▶ _WORK ITEM_: Below are records with pictures. Transcribe exactly, and only, the lines from the line with "This screenshot has width=835, height=620." to the line with "Task: Focus the Filter by keyword search box", both ends included, but not the pictures.

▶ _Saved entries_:
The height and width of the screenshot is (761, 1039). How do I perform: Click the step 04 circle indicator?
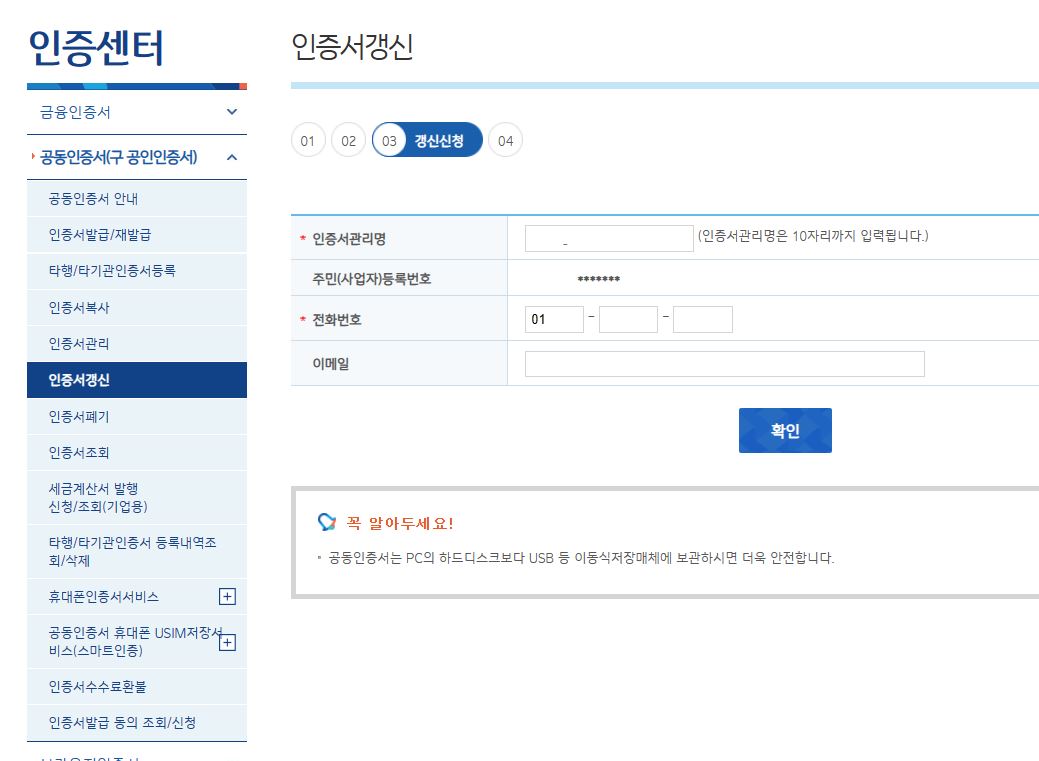click(x=505, y=140)
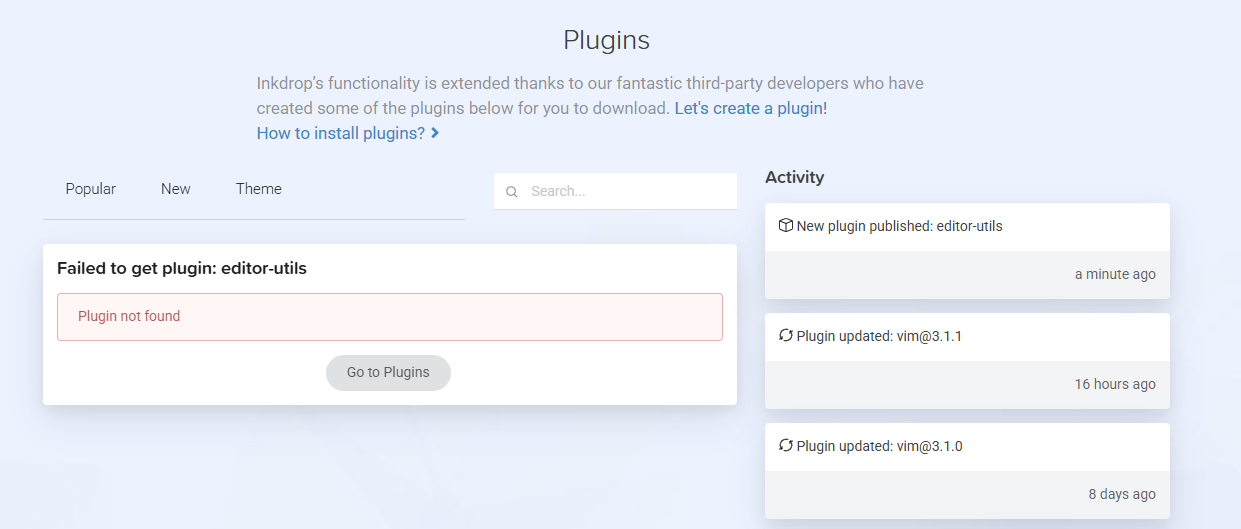This screenshot has height=529, width=1241.
Task: Click the '16 hours ago' timestamp
Action: click(1115, 384)
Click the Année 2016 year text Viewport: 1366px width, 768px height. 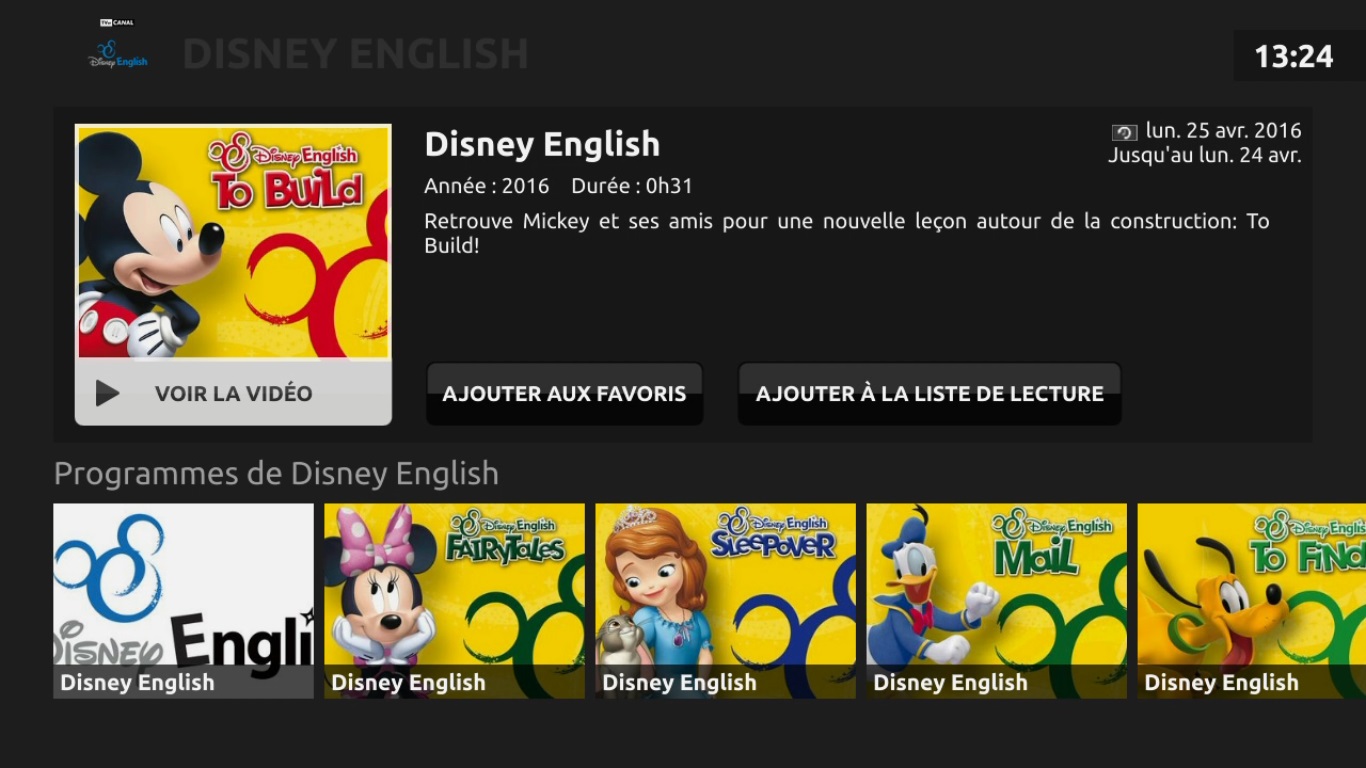click(x=486, y=186)
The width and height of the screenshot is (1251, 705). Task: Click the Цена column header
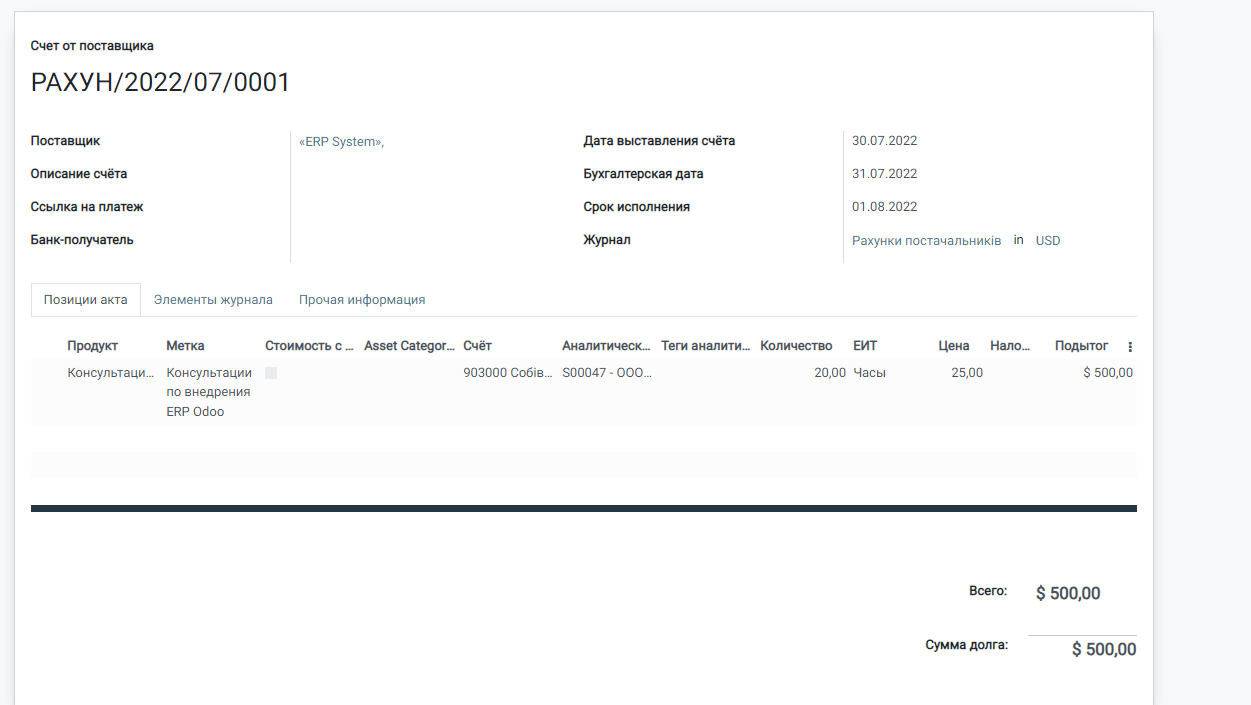[953, 346]
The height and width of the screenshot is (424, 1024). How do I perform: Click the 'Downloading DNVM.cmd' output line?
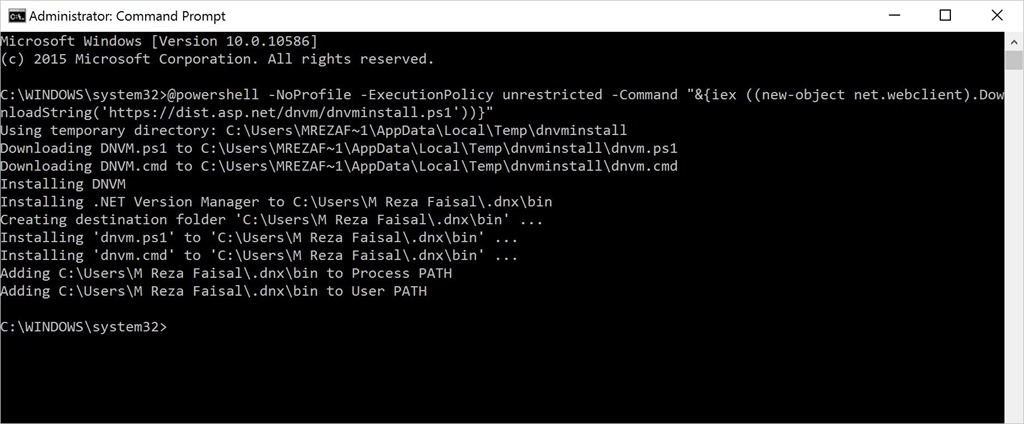click(x=339, y=166)

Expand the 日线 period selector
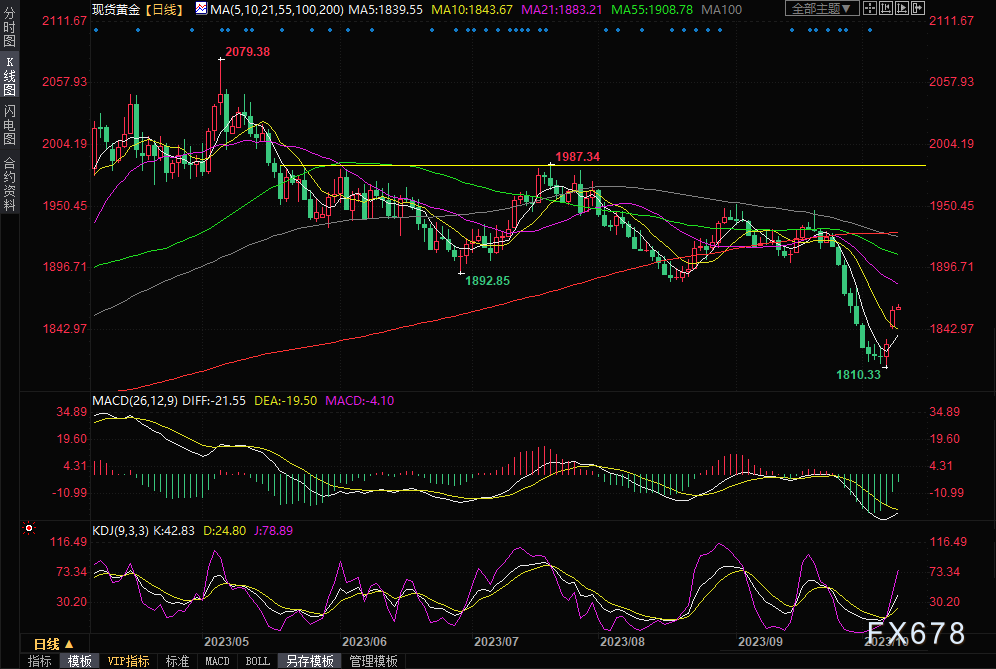click(53, 643)
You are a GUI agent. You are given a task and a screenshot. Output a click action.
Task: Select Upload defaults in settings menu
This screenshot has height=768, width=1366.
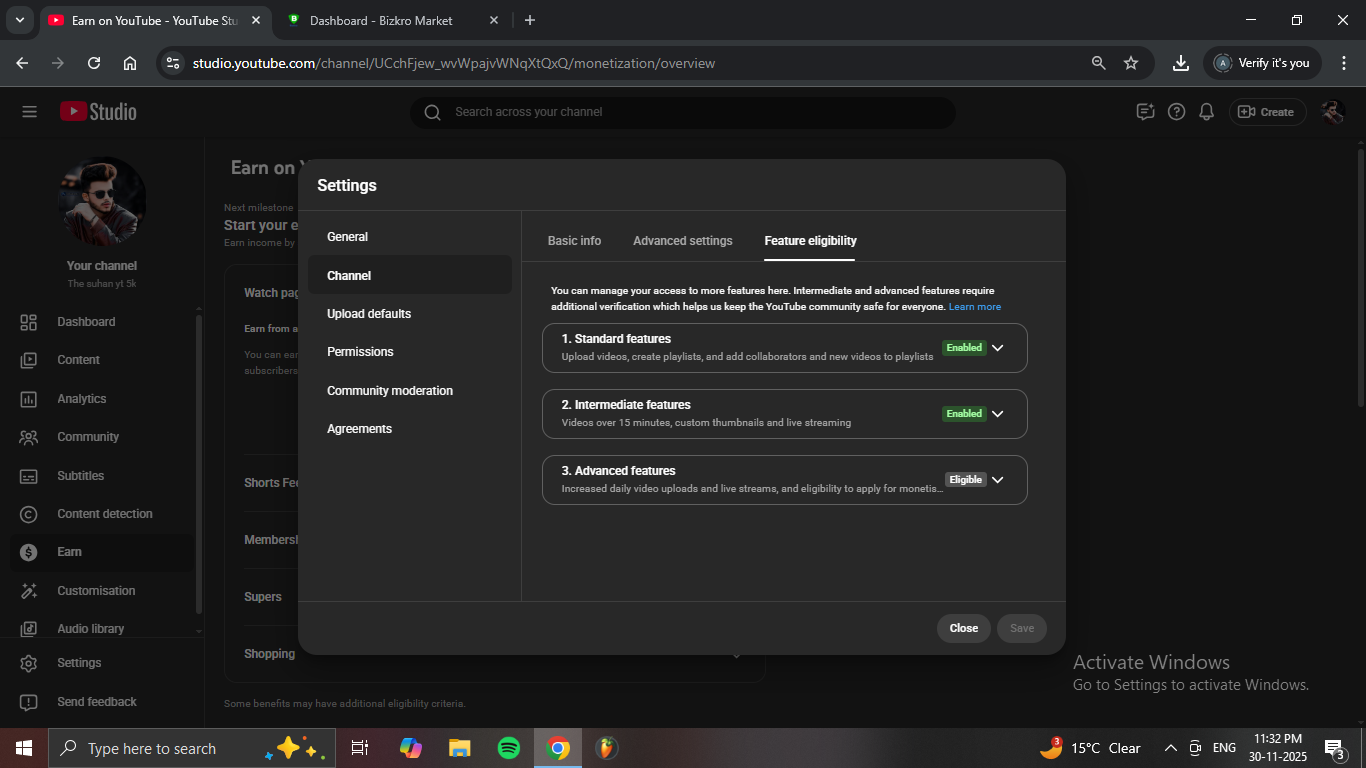click(x=369, y=314)
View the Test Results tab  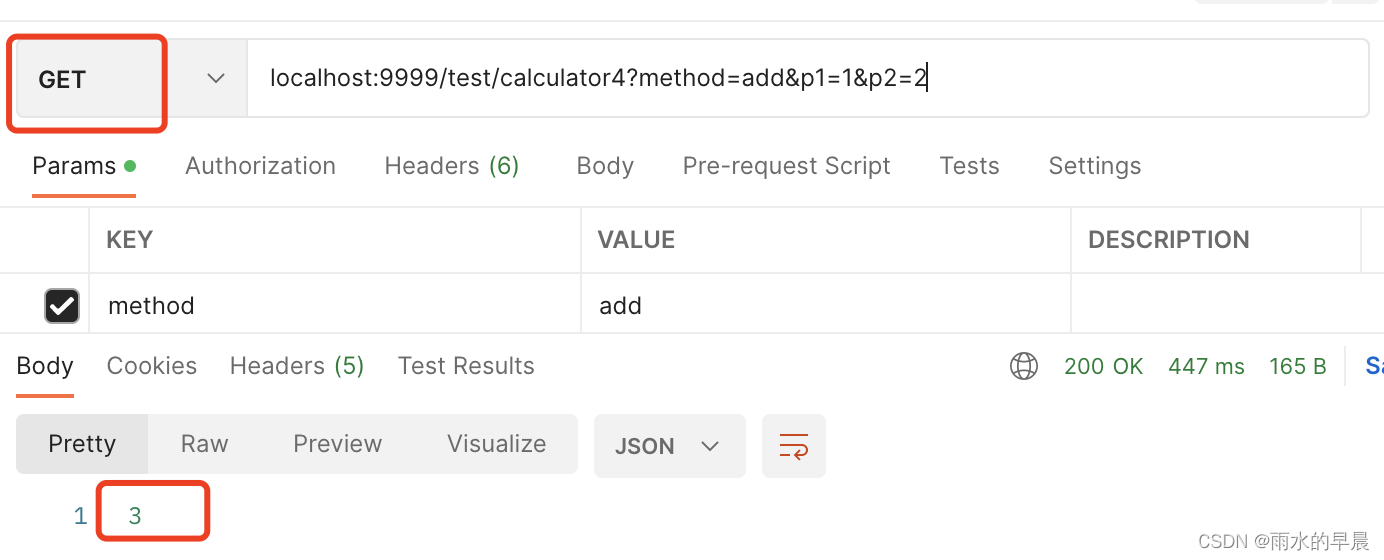point(466,366)
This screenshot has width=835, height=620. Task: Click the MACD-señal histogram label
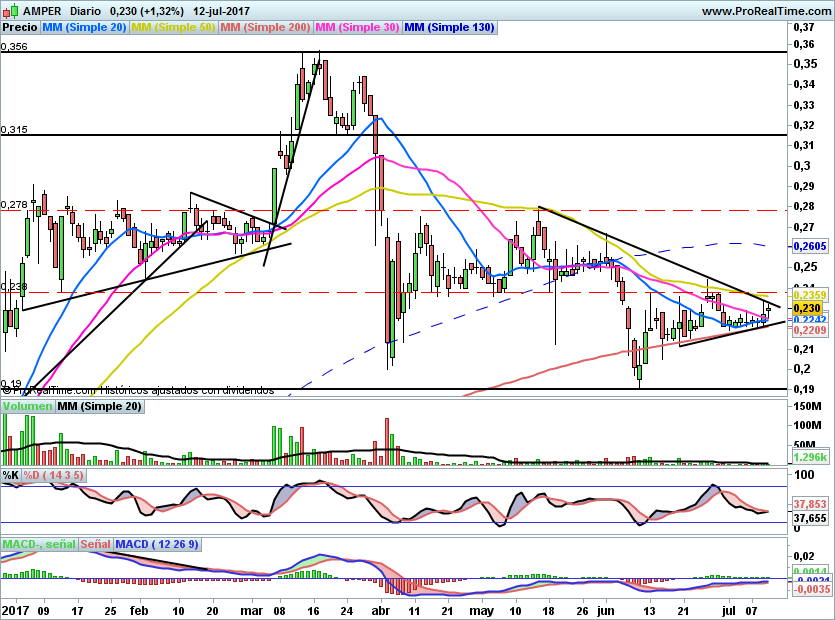(37, 544)
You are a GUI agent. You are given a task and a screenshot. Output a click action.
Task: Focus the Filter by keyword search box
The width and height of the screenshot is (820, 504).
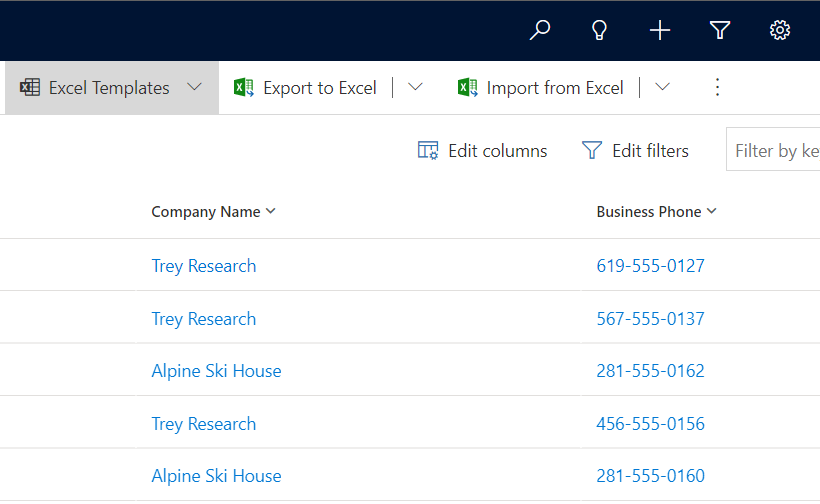775,151
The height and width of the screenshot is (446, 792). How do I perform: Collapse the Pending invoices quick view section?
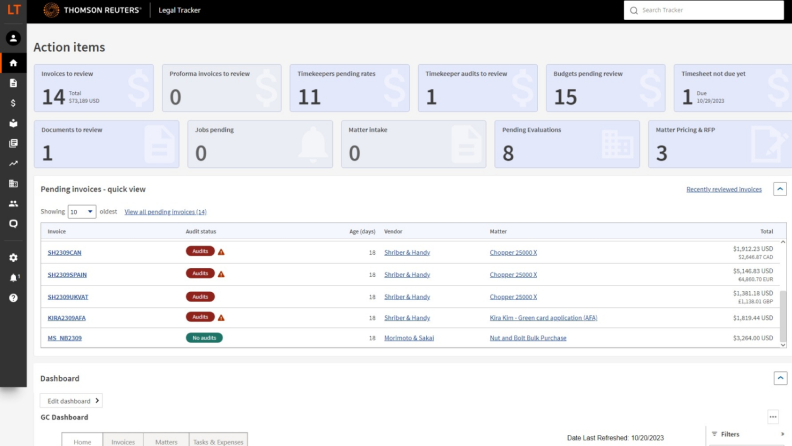click(x=780, y=188)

▶ _WRITTEN SOLUTION_:
This screenshot has width=835, height=620. Task: Click the MACD-señal histogram label
(37, 544)
You are a GUI agent. You are given a task and a screenshot. Output a click action.
Task: Focus the Filter by keyword search box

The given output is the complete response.